I am given a bunch of charges and asked for the electric field at a field point far away (see image below).

What I would do is the following:

What I have done is applying Gauss' Law. However, in the lecture, another approach was used.

Firstly, the charges were treated per pairs , as dipoles. And as there are 4 +ive and 4 -ive, they cancel each other out and there is no first order contribution (i.e. $\frac{1}{r}$) .

Secondly, it was argued that this a quadrupole (using the same logic that above). Thus, the final answer would qualitatively be:

$$E \propto \frac{1}{r^3}$$

Thus using two different methods one gets different answers; using method 1 one gets $E \propto \frac{1}{r^2}$ and using method 2 one gets $E \propto \frac{1}{r^3}$

Who is wrong and why?


asked Feb 24, 2019 in Physics Problems by Jorge Daniel (696 points)
edited Mar 26, 2019 by sammy gerbil

1 Answer

2 votes
Best answer

You have not defined the problem well. "A bunch of charges" is a vague description. Both answers could be correct, or neither, depending on the arrangement of charges.
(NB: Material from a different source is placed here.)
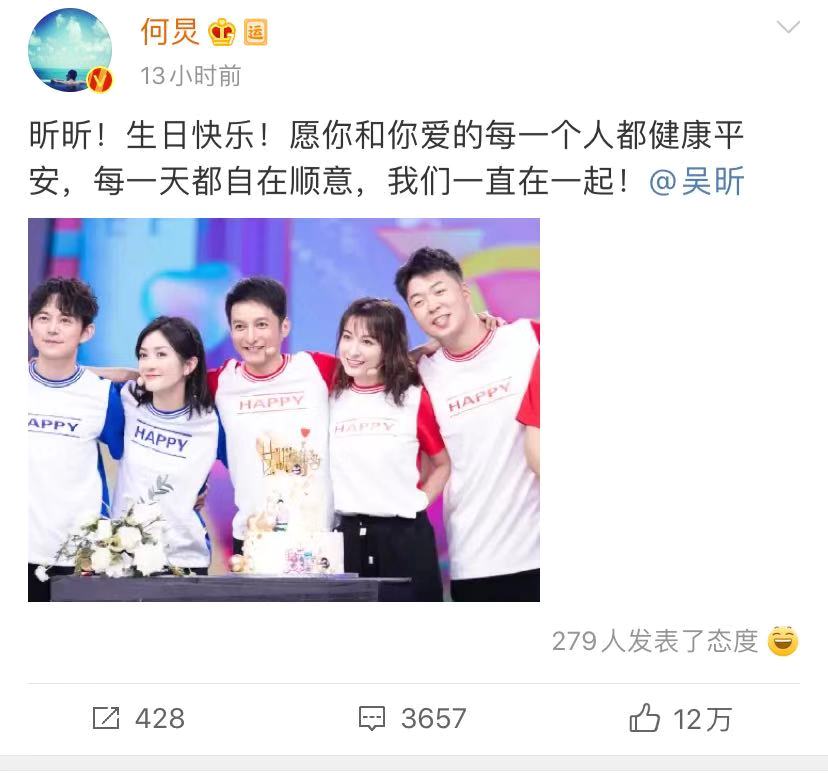Open the @吴昕 mention link

[x=697, y=181]
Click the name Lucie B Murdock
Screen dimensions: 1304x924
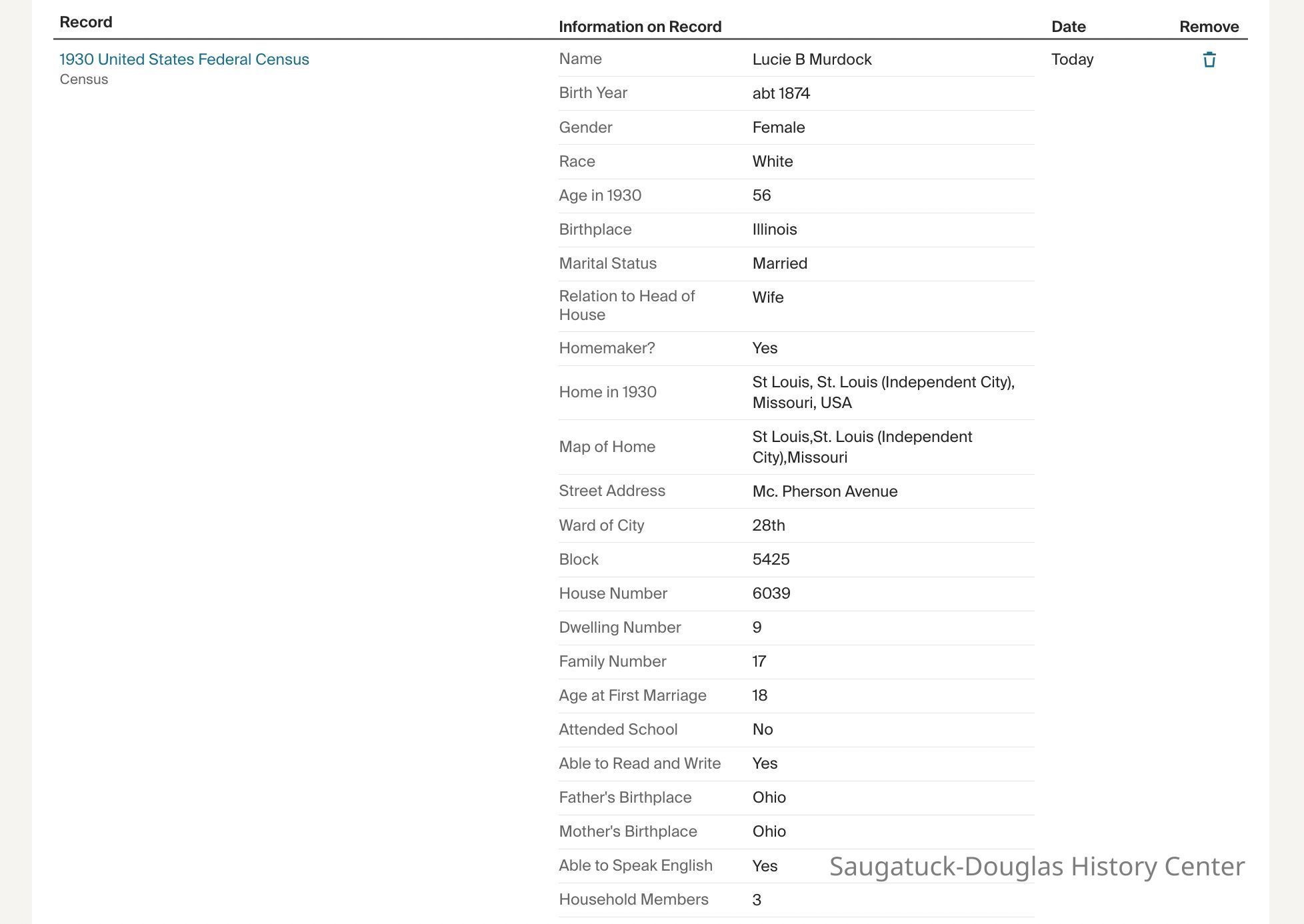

The electric field outside of any general system of charges can be modelled as a multi-pole expansion of the form $$E=k(\frac{q_0}{r^2}+\frac{q_1}{r^3}+\frac{q_2}{r^4}+...)$$ The coefficients $q_k$ depend on the polar and azimuthal angles $\theta, \phi$ and are related to the spherical harmonic functions. The 1st term represents a monopole with the resultant charge on the bunch. The 2nd and 3rd terms represent a dipole and quadrupole respectively.

If the "bunch of charges" has an overall non-zero charge $q_0$ then far from the bunch the 1st term will dominate. It will resemble a point charge with an electric field which varies approximately as $1/r^2$.

However, if the bunch has an overall zero charge $q_0=0$ but the centres of +ve and -ve charge do not coincide then the 2nd term will dominate. The electric field far from the bunch is will resemble that of a dipole, which varies as $1/r^3$.

If the centres of +ve and -ve charge do coincide, then the 2nd term will also vanish ($q_1=0$) - for example, 4 charges at the corners of a square, alternating. This arrangement could have a non-zero 3rd term (a quadrupole, $q_2 \ne 0$), for which the electric field is proportional to $1/r^4$.